According to U.S. and Iraqi officials, at least 22 people were killed and nearly 30 wounded while they were waiting in line to apply to be army officers at the station.
"To attack and brutally murder patriotic and innocent Iraqis on their way to volunteer to protect their homeland is a crime against all people of Iraq," Thair al-Nakib, a spokesman for interim Iraqi Prime Minister Iyad Allawi, said in a statement, reported the Associated Press.
The attack is the third in two days, following dual blasts in the cities of Mosul and Baquba Monday that killed at least 35 people. More than 20 people were killed in Mosul when a suicide bomber lured a group of Iraqi policemen into a trap, according to Reuters. In Baquba, an explosive-laden taxi blew up alongside potential police recruits, killing at least 15.

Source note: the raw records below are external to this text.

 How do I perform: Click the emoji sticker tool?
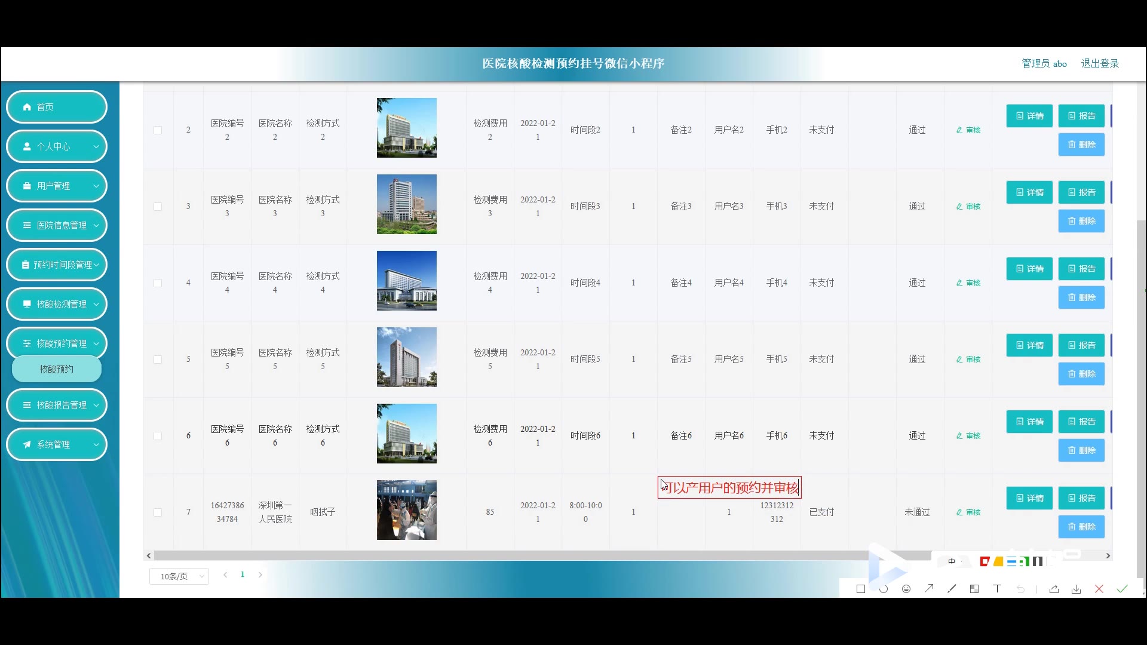(x=906, y=589)

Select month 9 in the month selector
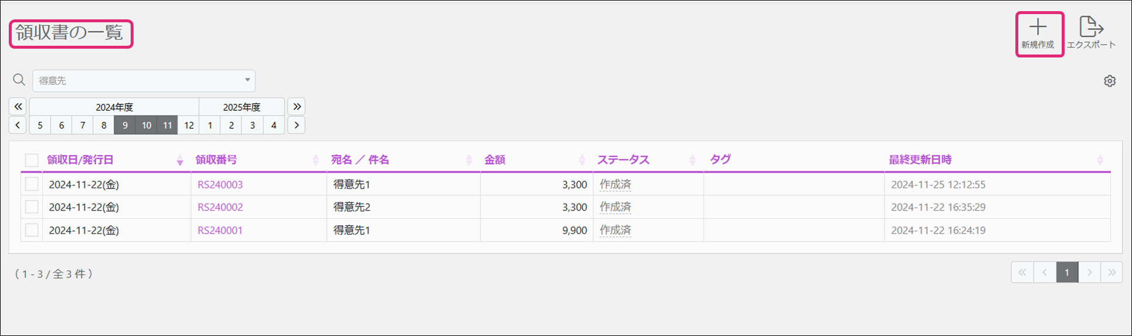point(125,125)
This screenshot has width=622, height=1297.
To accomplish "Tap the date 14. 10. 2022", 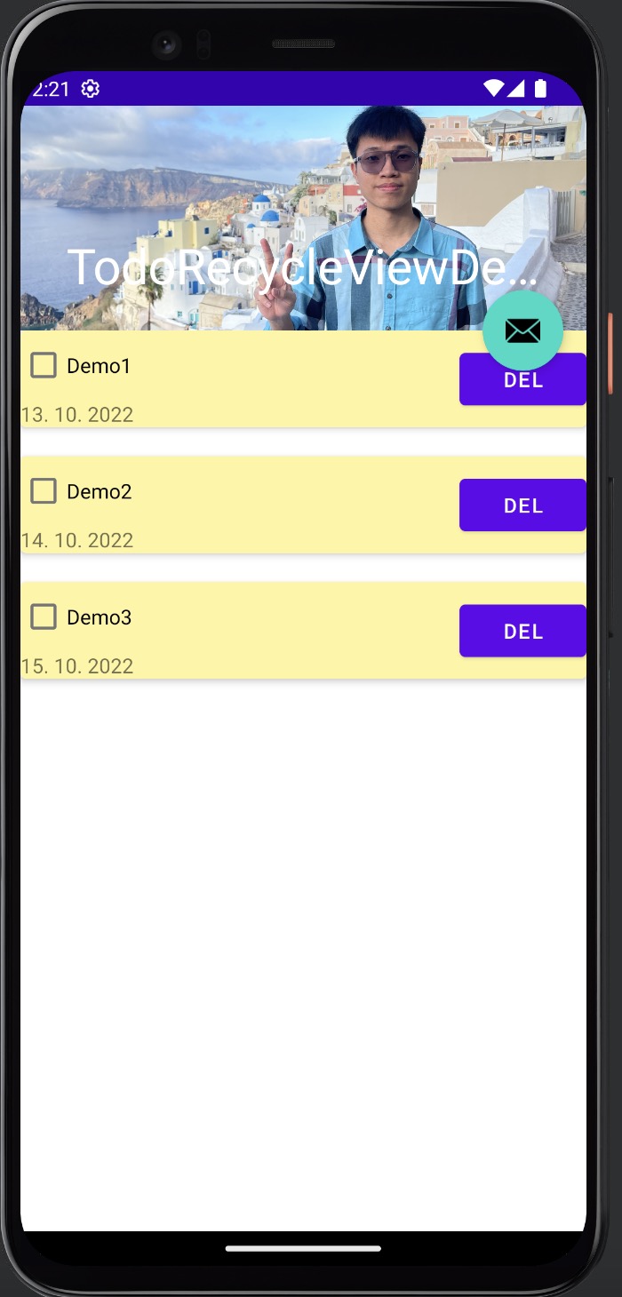I will (77, 541).
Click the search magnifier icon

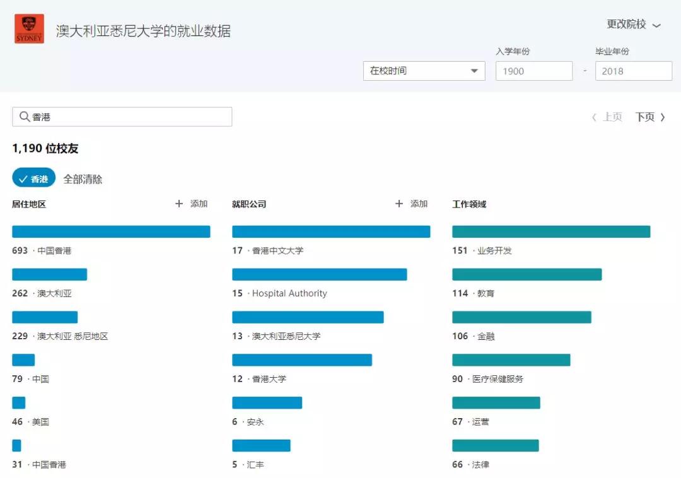click(x=24, y=117)
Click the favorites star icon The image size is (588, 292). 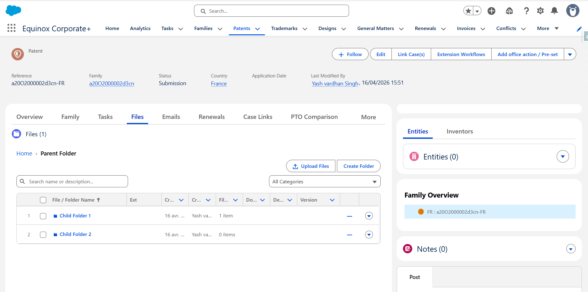(468, 11)
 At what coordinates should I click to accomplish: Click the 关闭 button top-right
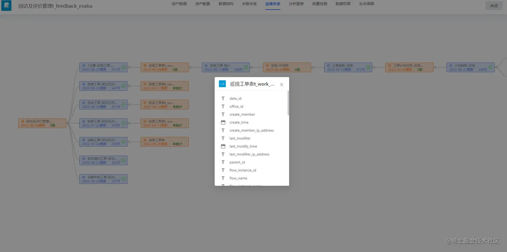(x=493, y=6)
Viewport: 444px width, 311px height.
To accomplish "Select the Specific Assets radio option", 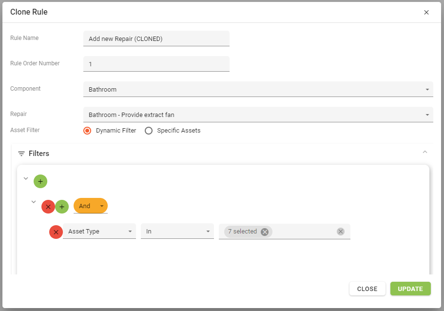I will (x=149, y=131).
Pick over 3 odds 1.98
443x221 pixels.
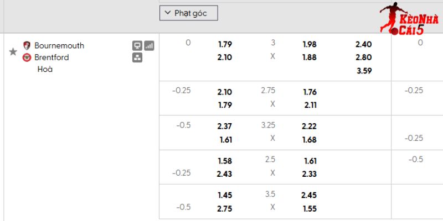point(310,44)
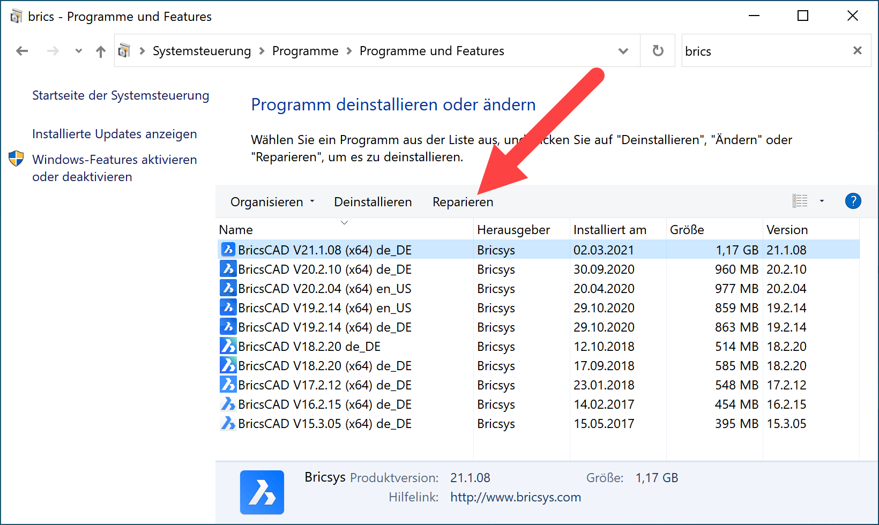Click the refresh icon next to address bar
The width and height of the screenshot is (879, 525).
pyautogui.click(x=658, y=51)
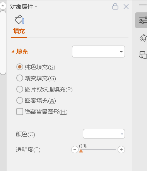Switch to the 填充 tab
147x171 pixels.
pyautogui.click(x=19, y=31)
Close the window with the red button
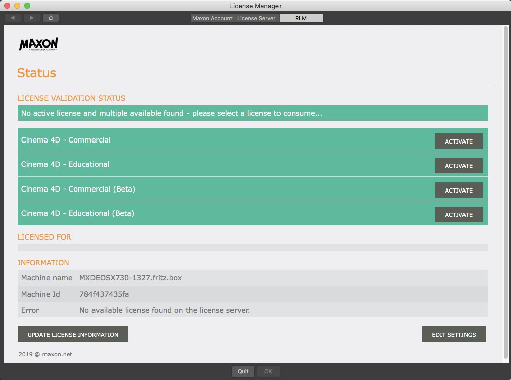Image resolution: width=511 pixels, height=380 pixels. 7,6
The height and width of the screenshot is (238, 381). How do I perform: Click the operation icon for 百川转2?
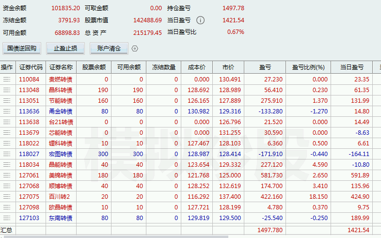tap(7, 196)
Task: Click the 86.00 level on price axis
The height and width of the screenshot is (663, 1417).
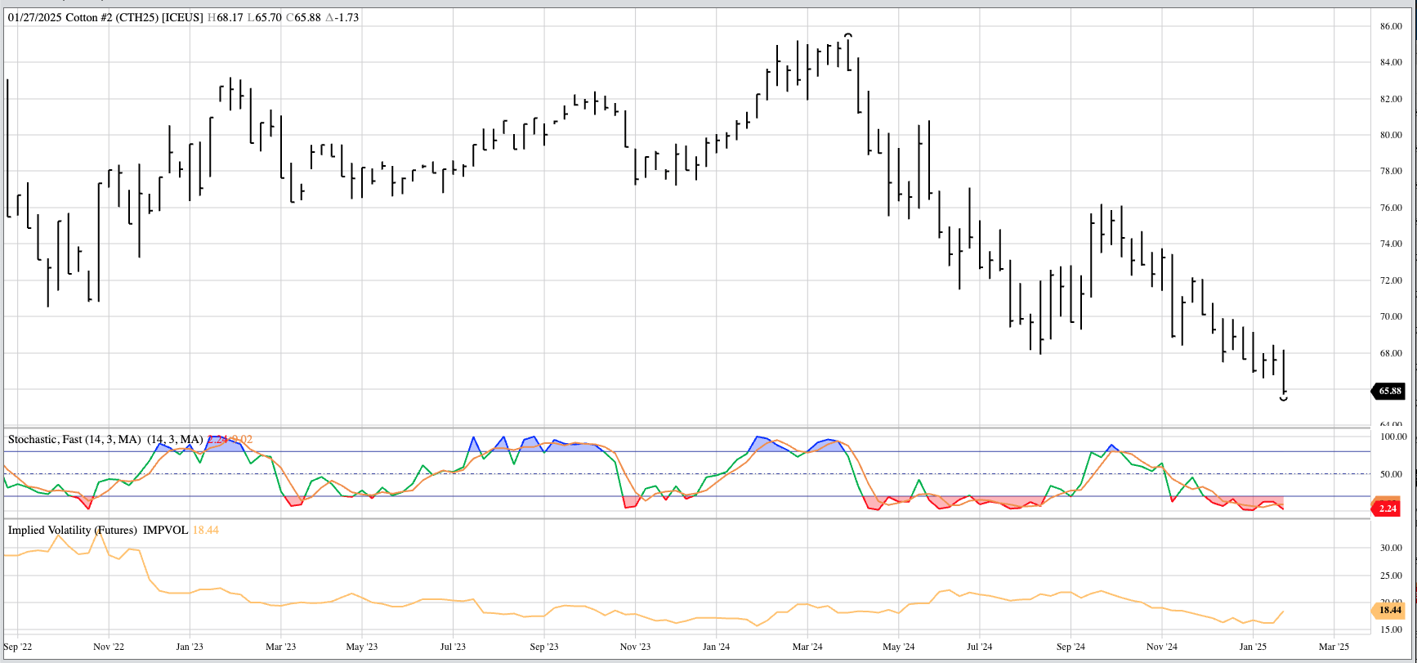Action: tap(1391, 26)
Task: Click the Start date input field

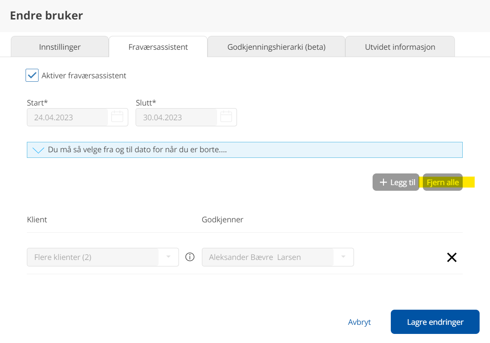Action: point(67,118)
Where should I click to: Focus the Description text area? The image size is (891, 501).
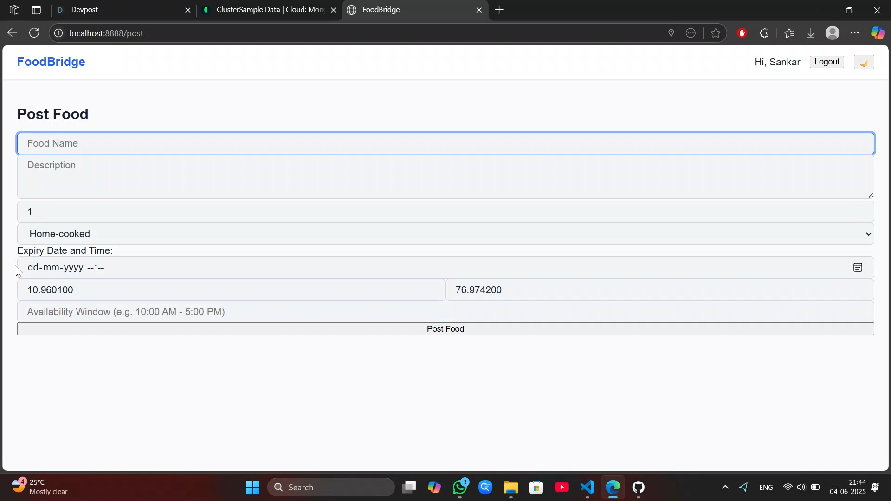pyautogui.click(x=446, y=176)
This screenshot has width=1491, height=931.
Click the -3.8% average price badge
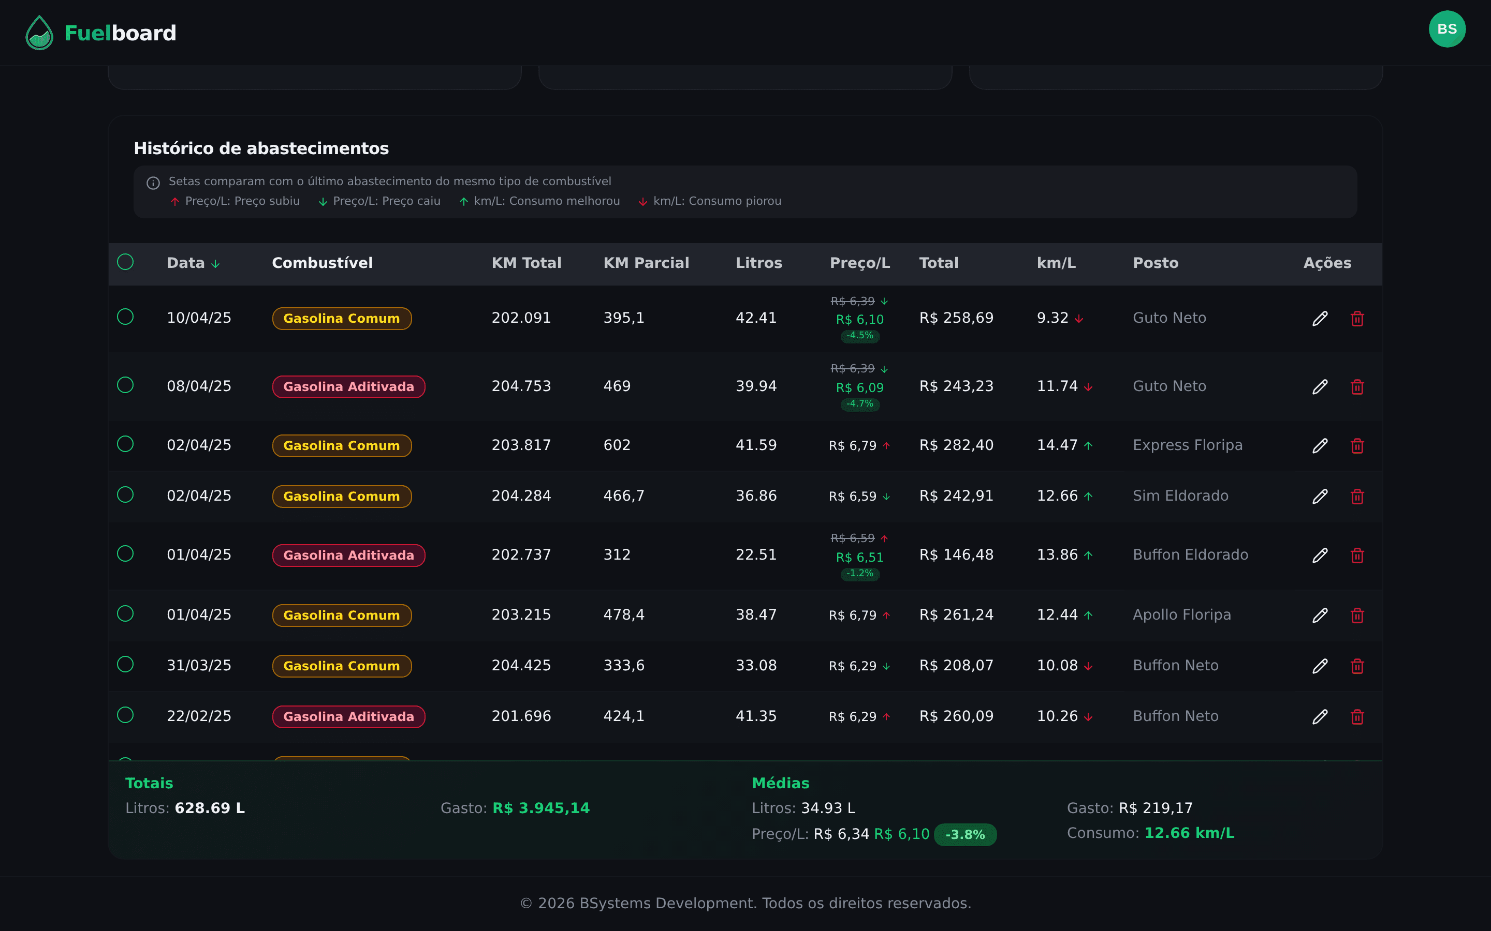tap(964, 834)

Iraq's al-Qaida network, led by Jordanian Abu Musab al-Zarqawi, has claimed responsibility for all three attacks in a statement posted on an Islamist Web site. "Here come the convoys of martyrs to strike the headquarters of infidels and apostates, and this is the beginning of the escalation we had promised," Reuters reported.
U.S. officials said Tuesday's attack targeted a truck carrying recruits into the base in a disused airport in Baghdad.
The recent insurgent attacks have focused on Iraq's security forces in attempts to disrupt efforts to stabilize the country after Jan. 30 elections. The U.S. military says it needs more time to train Iraqi forces.